Intractable hiccups cause notable morbidity and have a significant impact on quality of life. In our case and previously reported cases, vagal nerve stimulator is an effective treatment for intractable hiccups, with minimal risk and side effects. We suggest it should be considered for cases refractory to medical management.

Acknowledgments

None to declare.

Financial Disclosure

None to declare.

Conflict of Interest

None to declare.

Informed Consent

Informed consent was obtained.

Author Contributions

Amir Suliman: main author, neurology and neurosurgery literature review, communication with the patient and the team.
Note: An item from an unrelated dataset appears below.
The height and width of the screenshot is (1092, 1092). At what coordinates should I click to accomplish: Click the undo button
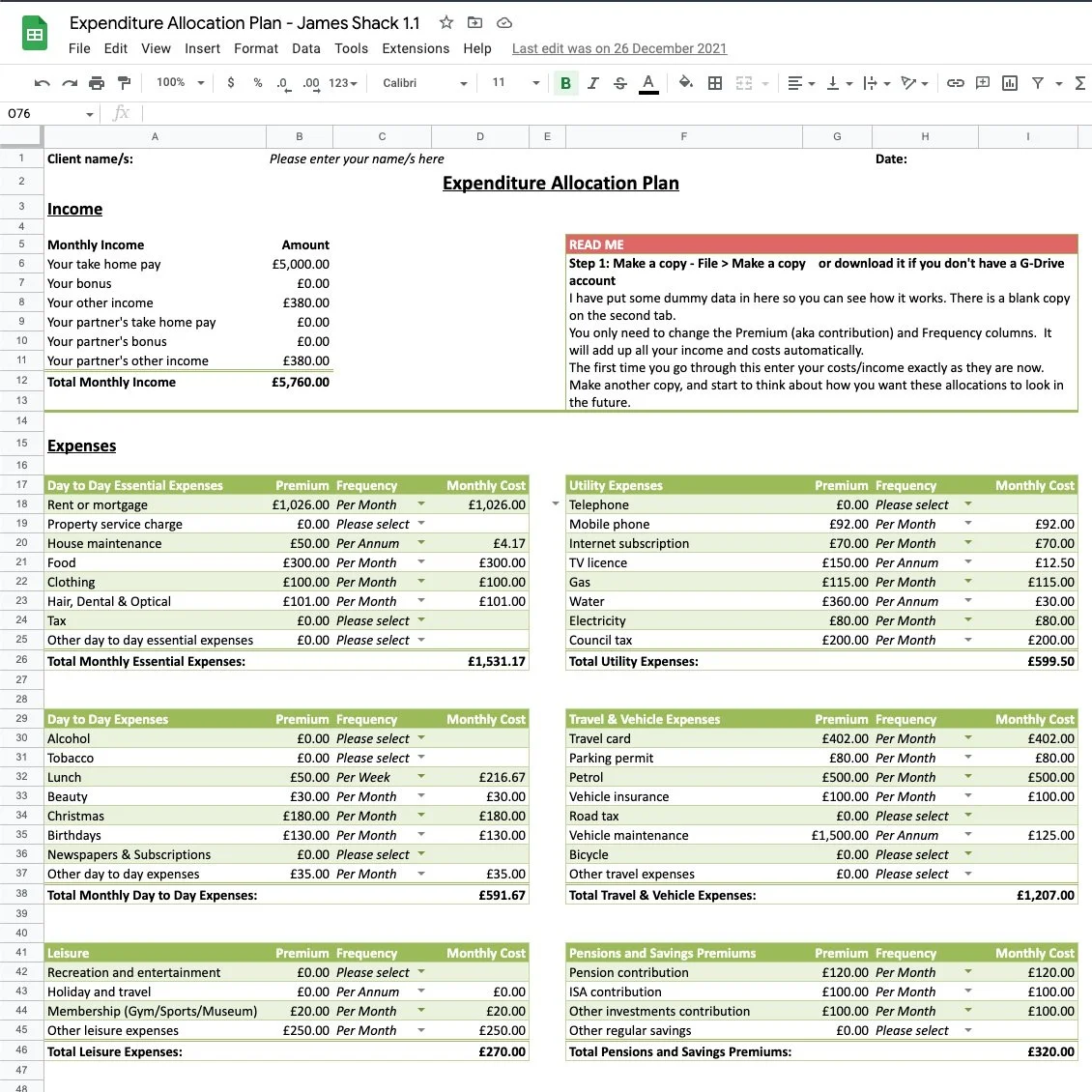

Menaka Pasangy Paranathala: neurosurgery literature review. Abdulrahman Kolapo: neurology literature review. Uma Nath: the patient’s primary neurologist and paper reviewer. Mohammed Akbar Hussain: the patient’s primary neurosurgeon and paper reviewer.

Data Availability

Any inquiries regarding supporting data availability of this study should be directed to the corresponding author.